Powołany w ten sposób zarząd ma za zadanie:
– przejąć budynek od dewelopera,
– zarejestrować wspólnotę mieszkaniową (NIP, REGON ),
– założyć rachunek bankowy dla wspólnoty,
– przejąć wszystkie umowy, jakie miał podpisane deweloper na urządzenia zainstalowane w budynku, jeżeli ich przejęcie wiąże się z utrzymaniem gwarancji,
– zawrzeć umowy na dostawę mediów: prąd, woda, ciepło,
– zawrzeć umowy na obsługę dźwigów,
– zrobić naliczenia opłat dla właścicieli zgodnie z przyjętym założeniem budżetowym.
Do tego momentu właściwie każdy zarząd powołany przez dewelopera będzie działał w tle. Właściciele zajęci swoimi nowymi mieszkaniami nie angażują się w działania budynku.
Kiedy Właściciele zaczynają się angażować w życie budynku, a w frustracja narasta?
Wtedy kiedy usterek w lokalach lub w częściach wspólnych jest bardzo dużo, a deweloper nie reaguje na zgłoszenia (brak reakcji może mieć różne podstawy, niekoniecznie jest to niechęć do wykonania napraw, ale o tym napiszę później).

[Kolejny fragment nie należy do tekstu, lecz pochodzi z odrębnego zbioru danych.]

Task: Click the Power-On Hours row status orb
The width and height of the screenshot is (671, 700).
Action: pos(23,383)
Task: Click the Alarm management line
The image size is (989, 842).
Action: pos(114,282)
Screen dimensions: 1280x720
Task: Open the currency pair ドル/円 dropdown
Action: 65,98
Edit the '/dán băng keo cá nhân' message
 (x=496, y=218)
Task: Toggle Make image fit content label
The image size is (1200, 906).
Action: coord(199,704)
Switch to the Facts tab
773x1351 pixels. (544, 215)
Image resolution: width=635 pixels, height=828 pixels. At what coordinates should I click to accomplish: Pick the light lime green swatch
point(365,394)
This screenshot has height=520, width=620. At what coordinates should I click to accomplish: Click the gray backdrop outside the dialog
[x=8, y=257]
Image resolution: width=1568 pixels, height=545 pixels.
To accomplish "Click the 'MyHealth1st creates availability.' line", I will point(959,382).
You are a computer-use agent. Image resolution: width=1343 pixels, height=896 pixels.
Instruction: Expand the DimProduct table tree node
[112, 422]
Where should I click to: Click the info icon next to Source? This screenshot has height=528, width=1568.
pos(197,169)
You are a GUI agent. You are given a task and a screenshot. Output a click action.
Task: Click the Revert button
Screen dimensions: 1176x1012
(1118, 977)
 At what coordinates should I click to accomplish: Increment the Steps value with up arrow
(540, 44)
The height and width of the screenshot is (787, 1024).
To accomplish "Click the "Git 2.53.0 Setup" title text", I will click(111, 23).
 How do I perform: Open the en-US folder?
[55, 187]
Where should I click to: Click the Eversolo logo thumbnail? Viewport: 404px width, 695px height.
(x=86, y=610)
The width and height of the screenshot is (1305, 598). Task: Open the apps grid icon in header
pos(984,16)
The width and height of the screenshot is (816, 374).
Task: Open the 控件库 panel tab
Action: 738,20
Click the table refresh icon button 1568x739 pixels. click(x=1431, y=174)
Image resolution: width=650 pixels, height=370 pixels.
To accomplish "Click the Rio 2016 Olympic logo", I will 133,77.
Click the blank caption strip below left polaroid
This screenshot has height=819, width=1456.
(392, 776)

To jest ten moment, w którym we wspólnocie zaczyna wrzeć.
Zdesperowani właściciele, którzy czekali na swój wymarzony apartament, chcą by ich zgłoszenia realizowane były od razu i bez zbędnej zwłoki. Tym czasem deweloper nie reaguje, a zarząd (ten powołany przez dewelopera!) odpowiada, że usterki zostały zgłoszone.
Polityka budujących, deweloperów jest bardzo różna, jedni usuwają wszystkie drobne zgłoszenia od razu, inni w okresie gwarancji budynku dają wyjść wszystkim drobiazgom, żeby później w jednym czasie zrobić wszystko na raz.
Czujecie ten moment, w którym atmosfera zaczyna wrzeć?
Kupiłem mieszkanie, miało być z tych wymarzonych, a tu pęknięcie na ścianie, na klatce schodowej odpadła kafelka, a bramę garażową słychać przy każdym otwarciu!
Zgłaszam to gdzie się da, a ONI nie reagują!
Jeśli deweloper współpracuje z powołanym zarządem wtedy jest szansa uspokoić to wrzenie, jeśli jedna nie współpracuje wtedy całą winą za wszystkie niedociągnięcia obarczany jest zarząd wspólnoty.
Zarząd nie przejmuje oczywiście zobowiązań, ale jest najbliżej w relacji.
Zastanówmy się, czy zarząd powołany przez dewelopera podchodzi realizacji usterek z założeniem „a co mi tam nie zgłaszam, niech nie usuwają usterek …”?
No nie. Każdy nawet najmniej doświadczony zarząd wie, że sfrustrowany klient to ten który będzie chciał coś zmienić.
To jest ten moment, w którym część właścicieli podejmuje decyzję, że zarząd należy zmienić jeszcze przed zakończeniem okresu gwarancji.
Czy to dobre rozwiązanie?
To zależy. Często zarządy powoływane przez deweloperów współpracują na więcej niż jednym budynku. Wzajemne relacje są biznesowe, nie emocjonalne, dlatego też szanse na realizacje usterek w okresie gwarancji i rękojmi są zdecydowanie większe.
Zmiana jest jednak decyzją właścicieli.
Niezależnie od powodów, którymi kierujemy się dążąc do zmiany, zmianę zarządu powołanego w trybie art. 18 UoWL możemy przeprowadzić w każdym czasie.
Co powinno zmotywować wspólnotę do zmiany zarządu – przykłady:
– zakończony okres gwarancyjny i brak realizacji usterek,
– brak windykacji należności (sporo nowopowstałych wspólnot nie ma płynności finansowej przez brak wpłat właścicieli i brak windykacji ze strony zarządu),
– brak rozliczeń mediów,
– brak bieżących działań …. etc.
Aby zmienić zarząd wspólnoty mieszkaniowej po stronie wspólnoty (właścicieli) jest trochę pracy do wykonania.
Uwaga ważne:
Pełnomocnictwa – często garaż podziemny jest osobnym lokalem i nie można udziału w nim dodać do udziału lokalu.